At the time I knew nothing of animal emotions, dog behavior or even of training.  Hercules training progressed well in some ways and the two of us had clearly bonded but other issues began to creep up.  Hercules clearly didn’t like some strangers.  First he growled at a man on the street.  No big deal in my mind, he could protect me.  Then he got scared of the UPS guy walking up the driveway.  Little issues creep in all over.  Once when trying to clip Herc’s nails he got scared/hurt and bit my hand.  Upon biting me, and my reactionary scream, he immediately ran to a corner urinated on himself and shook for thirty minutes while I tried to calm him down.   Over the coming year his bond to me strengthened and his aggression to weird and unknown situations/people/things grew.  
I finally went in search of a trainer to help solve Hercules’ problems.  Trainer after trainer would tell me how Hercules needed more discipline and I was too soft on him.  I wasn’t being the leader and so he was taking a dominant stance and in dogs that means aggression.  I had to take control.  Everything in my gut screamed that they were wrong that Hercules was scared but I had no where else to go.    I would try a method they gave me once or twice but couldn’t follow through.  I just didn’t have it in me to shock a living creature.  I could feel/smell/see the pain in Hercules with each punitive correction.  And it’s honestly seemed to be making him worse.
In the end I failed Hercules.  I killed him by lethal injection on December 23, 1999 for the protection of other humans.  I’ve learned much about the behavior and emotional needs of dogs since then and can say my training has helped save many dogs from the same fate but the trust Hercules had given to me and my failure to provide a good life for him will haunt me for the rest of my life.

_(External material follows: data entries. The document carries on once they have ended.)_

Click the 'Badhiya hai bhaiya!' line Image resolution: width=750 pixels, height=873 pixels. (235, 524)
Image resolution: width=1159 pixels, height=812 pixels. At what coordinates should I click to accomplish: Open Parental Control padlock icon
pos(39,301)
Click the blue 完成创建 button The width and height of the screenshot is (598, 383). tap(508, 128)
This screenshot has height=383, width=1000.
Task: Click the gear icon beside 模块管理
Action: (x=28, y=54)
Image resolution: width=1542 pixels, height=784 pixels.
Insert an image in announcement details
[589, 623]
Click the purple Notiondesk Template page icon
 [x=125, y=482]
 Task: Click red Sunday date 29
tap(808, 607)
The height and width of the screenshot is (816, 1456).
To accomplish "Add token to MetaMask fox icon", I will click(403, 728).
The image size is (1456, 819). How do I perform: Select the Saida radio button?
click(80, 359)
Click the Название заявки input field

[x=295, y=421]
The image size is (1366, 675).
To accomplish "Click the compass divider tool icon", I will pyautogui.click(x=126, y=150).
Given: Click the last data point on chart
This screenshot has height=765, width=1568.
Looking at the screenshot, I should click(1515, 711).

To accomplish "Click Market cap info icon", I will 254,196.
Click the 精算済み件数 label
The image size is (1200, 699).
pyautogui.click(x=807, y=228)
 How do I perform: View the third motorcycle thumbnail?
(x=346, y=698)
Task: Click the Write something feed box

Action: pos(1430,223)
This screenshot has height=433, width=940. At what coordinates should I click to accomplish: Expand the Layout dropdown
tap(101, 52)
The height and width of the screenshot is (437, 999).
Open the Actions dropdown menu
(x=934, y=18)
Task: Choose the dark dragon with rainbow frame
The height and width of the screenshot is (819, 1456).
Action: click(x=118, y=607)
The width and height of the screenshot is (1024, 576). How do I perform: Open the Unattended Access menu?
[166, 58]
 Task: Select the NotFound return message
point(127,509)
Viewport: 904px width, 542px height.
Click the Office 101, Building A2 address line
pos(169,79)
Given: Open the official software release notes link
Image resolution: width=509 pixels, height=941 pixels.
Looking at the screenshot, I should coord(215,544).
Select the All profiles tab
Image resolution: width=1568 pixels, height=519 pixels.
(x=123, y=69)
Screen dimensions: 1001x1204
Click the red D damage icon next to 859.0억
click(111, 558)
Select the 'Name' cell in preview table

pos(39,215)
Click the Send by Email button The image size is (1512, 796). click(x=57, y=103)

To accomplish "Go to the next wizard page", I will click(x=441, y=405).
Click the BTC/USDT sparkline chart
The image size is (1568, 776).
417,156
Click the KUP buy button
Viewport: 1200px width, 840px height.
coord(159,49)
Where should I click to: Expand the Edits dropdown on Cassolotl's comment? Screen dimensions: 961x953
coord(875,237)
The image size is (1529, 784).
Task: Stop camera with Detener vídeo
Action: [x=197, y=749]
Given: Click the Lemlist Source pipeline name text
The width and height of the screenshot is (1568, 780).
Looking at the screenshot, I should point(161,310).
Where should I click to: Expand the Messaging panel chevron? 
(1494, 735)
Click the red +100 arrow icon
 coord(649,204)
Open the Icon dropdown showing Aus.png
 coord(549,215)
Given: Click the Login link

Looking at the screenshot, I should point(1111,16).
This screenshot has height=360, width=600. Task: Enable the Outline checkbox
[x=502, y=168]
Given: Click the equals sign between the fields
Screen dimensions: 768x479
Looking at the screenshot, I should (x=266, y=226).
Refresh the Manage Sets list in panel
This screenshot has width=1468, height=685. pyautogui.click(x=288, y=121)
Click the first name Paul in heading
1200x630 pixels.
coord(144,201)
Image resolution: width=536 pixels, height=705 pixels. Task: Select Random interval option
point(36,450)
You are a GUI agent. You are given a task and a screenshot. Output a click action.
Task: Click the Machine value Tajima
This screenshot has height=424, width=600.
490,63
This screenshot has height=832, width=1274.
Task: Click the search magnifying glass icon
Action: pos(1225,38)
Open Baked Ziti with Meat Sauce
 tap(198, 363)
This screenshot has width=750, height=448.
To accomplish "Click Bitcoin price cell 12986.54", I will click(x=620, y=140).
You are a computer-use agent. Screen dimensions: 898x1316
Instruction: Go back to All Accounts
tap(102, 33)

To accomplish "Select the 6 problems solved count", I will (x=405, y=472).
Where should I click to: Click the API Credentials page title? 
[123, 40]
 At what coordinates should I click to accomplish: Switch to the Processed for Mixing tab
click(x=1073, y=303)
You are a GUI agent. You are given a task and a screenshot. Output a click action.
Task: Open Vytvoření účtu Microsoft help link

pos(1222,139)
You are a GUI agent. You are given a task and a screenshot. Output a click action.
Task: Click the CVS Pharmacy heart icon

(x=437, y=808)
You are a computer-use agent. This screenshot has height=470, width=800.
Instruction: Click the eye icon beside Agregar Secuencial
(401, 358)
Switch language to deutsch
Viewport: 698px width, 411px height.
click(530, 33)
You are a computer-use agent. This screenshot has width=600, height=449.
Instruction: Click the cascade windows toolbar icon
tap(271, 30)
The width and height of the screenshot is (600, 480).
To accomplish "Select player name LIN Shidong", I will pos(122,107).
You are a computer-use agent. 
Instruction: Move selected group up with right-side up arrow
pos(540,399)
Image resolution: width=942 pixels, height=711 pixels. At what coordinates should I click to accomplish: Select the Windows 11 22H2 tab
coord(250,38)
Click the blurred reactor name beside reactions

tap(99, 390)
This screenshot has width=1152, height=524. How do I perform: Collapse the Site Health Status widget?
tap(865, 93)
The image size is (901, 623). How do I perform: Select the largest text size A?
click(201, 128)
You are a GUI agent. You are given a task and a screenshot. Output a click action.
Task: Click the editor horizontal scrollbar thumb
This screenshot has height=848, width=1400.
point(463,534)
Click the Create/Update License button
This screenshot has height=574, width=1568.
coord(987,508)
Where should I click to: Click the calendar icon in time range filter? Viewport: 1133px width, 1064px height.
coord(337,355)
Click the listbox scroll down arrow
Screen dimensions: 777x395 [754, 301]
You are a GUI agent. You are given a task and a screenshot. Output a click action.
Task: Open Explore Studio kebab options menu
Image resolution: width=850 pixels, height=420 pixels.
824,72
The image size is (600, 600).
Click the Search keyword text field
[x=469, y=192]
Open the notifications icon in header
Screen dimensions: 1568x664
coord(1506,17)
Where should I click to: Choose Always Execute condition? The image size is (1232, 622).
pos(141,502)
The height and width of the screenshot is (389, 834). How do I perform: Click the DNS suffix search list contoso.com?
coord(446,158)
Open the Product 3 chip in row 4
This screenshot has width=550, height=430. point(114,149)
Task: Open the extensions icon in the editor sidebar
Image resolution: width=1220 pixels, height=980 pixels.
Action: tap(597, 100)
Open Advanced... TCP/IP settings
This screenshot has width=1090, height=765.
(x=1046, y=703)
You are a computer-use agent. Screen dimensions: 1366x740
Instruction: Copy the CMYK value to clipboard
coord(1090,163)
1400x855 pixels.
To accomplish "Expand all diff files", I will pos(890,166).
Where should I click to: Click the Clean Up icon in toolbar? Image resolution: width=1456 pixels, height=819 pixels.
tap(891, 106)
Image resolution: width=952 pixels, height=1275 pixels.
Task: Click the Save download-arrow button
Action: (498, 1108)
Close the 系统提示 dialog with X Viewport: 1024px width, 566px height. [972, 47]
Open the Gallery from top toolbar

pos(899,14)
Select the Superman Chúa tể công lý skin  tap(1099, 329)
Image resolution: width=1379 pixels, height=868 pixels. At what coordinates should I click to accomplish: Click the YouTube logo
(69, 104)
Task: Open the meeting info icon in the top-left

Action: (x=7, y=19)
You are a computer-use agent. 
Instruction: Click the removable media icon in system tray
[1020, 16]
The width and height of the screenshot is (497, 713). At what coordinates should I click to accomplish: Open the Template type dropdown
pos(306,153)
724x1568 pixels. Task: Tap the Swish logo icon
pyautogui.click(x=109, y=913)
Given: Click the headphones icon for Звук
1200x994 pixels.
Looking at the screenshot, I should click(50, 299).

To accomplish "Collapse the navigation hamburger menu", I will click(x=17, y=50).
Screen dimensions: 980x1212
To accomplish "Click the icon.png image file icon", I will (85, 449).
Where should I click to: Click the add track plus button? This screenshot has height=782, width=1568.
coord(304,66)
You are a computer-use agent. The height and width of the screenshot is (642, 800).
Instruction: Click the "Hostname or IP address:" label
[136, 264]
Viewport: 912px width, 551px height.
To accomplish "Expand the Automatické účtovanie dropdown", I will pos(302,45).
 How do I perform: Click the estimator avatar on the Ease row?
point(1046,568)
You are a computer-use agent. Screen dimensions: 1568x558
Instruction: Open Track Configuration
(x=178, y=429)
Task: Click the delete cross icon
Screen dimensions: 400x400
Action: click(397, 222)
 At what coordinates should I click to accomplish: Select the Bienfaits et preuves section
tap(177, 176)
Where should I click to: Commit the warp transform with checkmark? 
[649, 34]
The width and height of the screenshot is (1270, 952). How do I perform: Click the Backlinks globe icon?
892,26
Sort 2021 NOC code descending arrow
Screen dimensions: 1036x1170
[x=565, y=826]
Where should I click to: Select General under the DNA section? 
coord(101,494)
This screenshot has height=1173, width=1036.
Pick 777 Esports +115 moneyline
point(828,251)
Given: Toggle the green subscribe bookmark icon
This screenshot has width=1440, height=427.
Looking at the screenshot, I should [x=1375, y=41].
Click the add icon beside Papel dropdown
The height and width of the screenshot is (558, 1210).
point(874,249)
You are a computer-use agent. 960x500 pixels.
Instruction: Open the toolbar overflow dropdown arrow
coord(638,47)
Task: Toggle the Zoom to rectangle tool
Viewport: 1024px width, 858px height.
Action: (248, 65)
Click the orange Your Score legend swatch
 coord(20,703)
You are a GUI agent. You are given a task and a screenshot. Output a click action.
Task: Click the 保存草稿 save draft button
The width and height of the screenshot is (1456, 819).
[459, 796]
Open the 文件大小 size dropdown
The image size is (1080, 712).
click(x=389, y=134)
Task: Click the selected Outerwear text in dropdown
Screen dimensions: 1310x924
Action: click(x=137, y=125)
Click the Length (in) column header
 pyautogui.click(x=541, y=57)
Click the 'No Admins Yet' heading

Hercules is just one example of our failure as a culture to provide for animals’ needs.  We use and abuse animals in so many ways from neglected dogs and cats to horrendous abuse in medical laboratories across the country.  We use outdated and truncated research to explain their behavior.  We claim they don’t have developed brains or emotions, as we human animals do, but then turn around and use them in research study to explain and understand human animal brains and emotions better.  Our clear lack of a connection to the earth and it’s creatures as sent a disconnect in our entire society which only increases our own violence first to animals and as we now see to human animals as well.
Ethology teaches us that there must be a connectedness to all creatures on an evolutionary stage.  We all agree that physical traits have developed slowly from one animal to the next.  So if such things as the the spine, legs and  arms have developed through evolutionary changes then why not the brain and internal states.  Tinbergen claims just this that animal behavior is informed by internal states of instincts, drives, motivational impulses, and outward flowing nervous energy.  Even if we continue to falsely assume that dogs behave almost solely based on a desire to continue to climb an imaginary hirarchy system through violence/aggression alone we still have given them an emotion of desire.  
Cognitive Ethology continues today to explore and document how varied the evolutionary development of the brain is in all creatures.  It strives to help us understand the emotional and internal states of the amazing creatures we share this earth with.  I believe that until we allow all people to feel valid in knowing these states we have doomed our own species.  Until my gut understanding of Hercules’ fear and pain is documented in a clear understanding of facial/body muscle movement and physiological  states then we are doomed to fail again and again.  Until we approach Hercules’ decendants with kindness and understanding of their internal states and gear our reactions to them with humane understanding and approaches that help to communicate between species then we are doomed to fail.  In my part I hope to bridge the research of cognitive ethology to manageable bits that people can digest and use in their own lives.  Giving them space to understand a new way of thinking about animals so that they can begin to heal their own heart while healing the animals they interact with as well.